A couple nights ago, I was trying to explain to my mom what I was programming, the associative array protocol. I explained it badly, but a better way to put it would be this: imagine you're computerizing a library. The main thing you have to do is make it so that people can look up the call number of books. Everyone already knows the title and correct spelling of the book they want to get. Your job is to write a program that, given the title, will look up the call number for you. It has to do this quickly, even if there are a lot of books in the library. Of course, to do this, you need an associative array. This is obvious to anyone who's done much programming. I'm sure most of you already have your favorite structure picked out.

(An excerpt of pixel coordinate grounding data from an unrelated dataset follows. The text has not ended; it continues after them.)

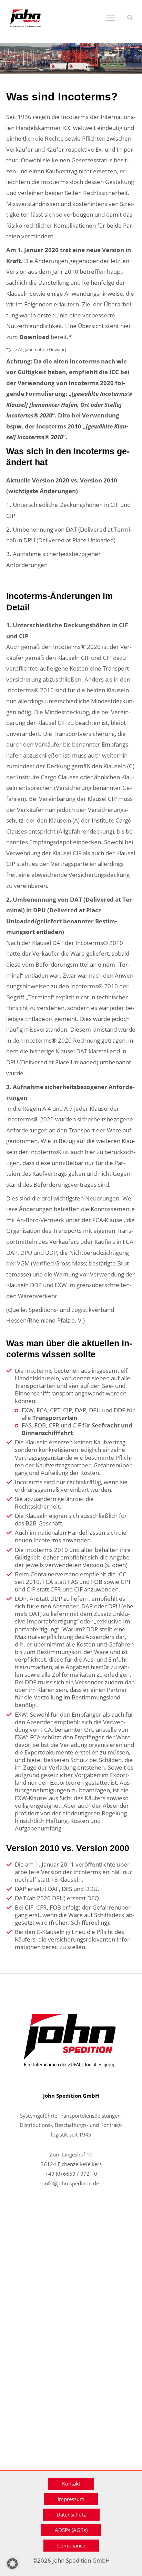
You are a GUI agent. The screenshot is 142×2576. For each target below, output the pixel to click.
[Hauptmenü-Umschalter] (110, 18)
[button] (130, 18)
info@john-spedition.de (71, 2183)
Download (34, 337)
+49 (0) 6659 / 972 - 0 (71, 2173)
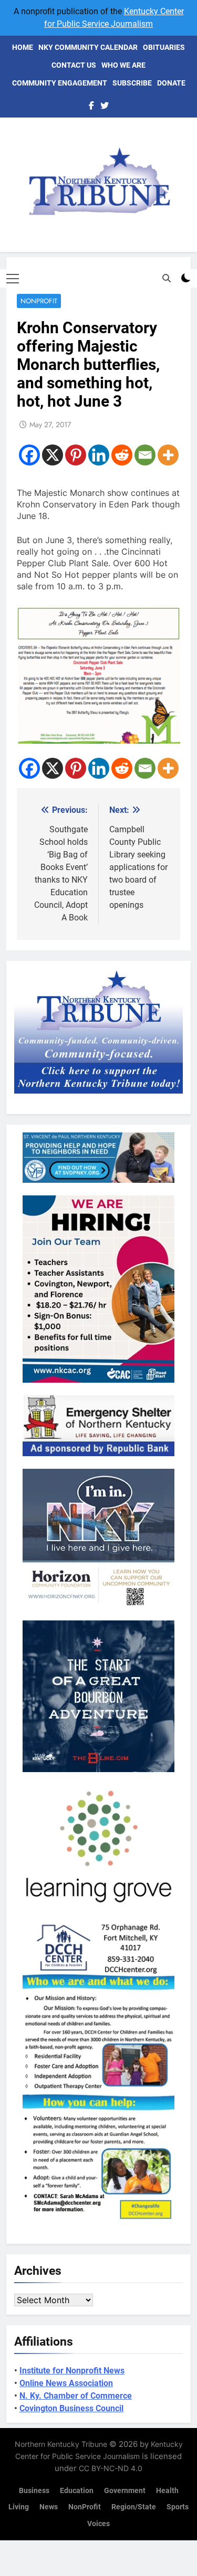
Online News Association (66, 2383)
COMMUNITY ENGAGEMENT (59, 83)
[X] (52, 454)
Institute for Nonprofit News (72, 2371)
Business (34, 2490)
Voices (98, 2523)
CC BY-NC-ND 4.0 (110, 2468)
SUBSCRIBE (132, 83)
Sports (178, 2507)
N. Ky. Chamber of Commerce (75, 2396)
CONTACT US (73, 65)
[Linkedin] (98, 454)
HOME (22, 47)
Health (167, 2490)
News (48, 2507)
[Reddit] (121, 454)
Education (77, 2490)
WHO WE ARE (123, 65)
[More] (168, 454)
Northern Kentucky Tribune (61, 2444)
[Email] (144, 454)
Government (125, 2490)
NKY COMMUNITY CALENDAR (88, 47)
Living (18, 2507)
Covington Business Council (71, 2408)
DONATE (171, 83)
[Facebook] (29, 454)
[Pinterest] (75, 454)
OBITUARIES (164, 47)
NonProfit (38, 301)
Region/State (133, 2507)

But why do we need to structure the data, anyway? A programmer might say, "to allow data to be accessed with a minimal asymptotic complexity." Basically, that means in as few steps as possible, even if there's a lot of data. Still, this doesn't completely mesh with how computers have been explained to the average person. It probably goes something like this. (This is about as far as the Magic School Bus gets, when the class goes into a computer)
First, input is given to the computer. The input is first in the RAM. It is in ones and zeroes, because that's easier for the computer to handle. To process the data, some ones and zeroes are sent to the CPU, together with some instructions, which write other ones and zeroes back to the RAM. The ones and zeroes represent numbers in base 2. Then, when you want to save the data, those ones and zeroes are taken from the RAM and written to the hard drive.
Then, many people understand the higher level stuff about computers: the Sony VAIO is a good laptop, this is how you use Microsoft Word, Mac OS X is based on Unix, etc.
In the middle, there's a huge gap of information that only specialists know about. Right above the bottom of that gap sit data structures. Data structures, along with file formats, are the way those ones and zeroes are organized. If we only had numbers, we really couldn't do much with computers.
The basis for all data structures is the pointer. Basically, every single location in the RAM has a number describing where it is. A pointer is a number that points to one of those positions in RAM. So the simplest thing you can do is say that a particular pointer doesn't just point to one number; it points to a number, and then the number right after it in RAM. And why limit yourself to just one? Why not 100? This pointer, the pointer to location 42313, represents the number at all of the locations 42313-42412. To get the 53rd item in the array, you just look up what number is at the pointer 42313+53 (counting starts at 0, not 1). This whole thing is called an array.
Data structures get much more complicated, but the idea remains the same: you have numbers, and then you have pointers to numbers, and even pointers to pointers to numbers. Why so many pointers and so many ways of organizing them? Because if you have the right pointers, they take you to the right number, the data that you want. A good deal of computer scientists' work has been devoted to getting just the right way to orient pointers, and counting exactly how many steps they take to find the data.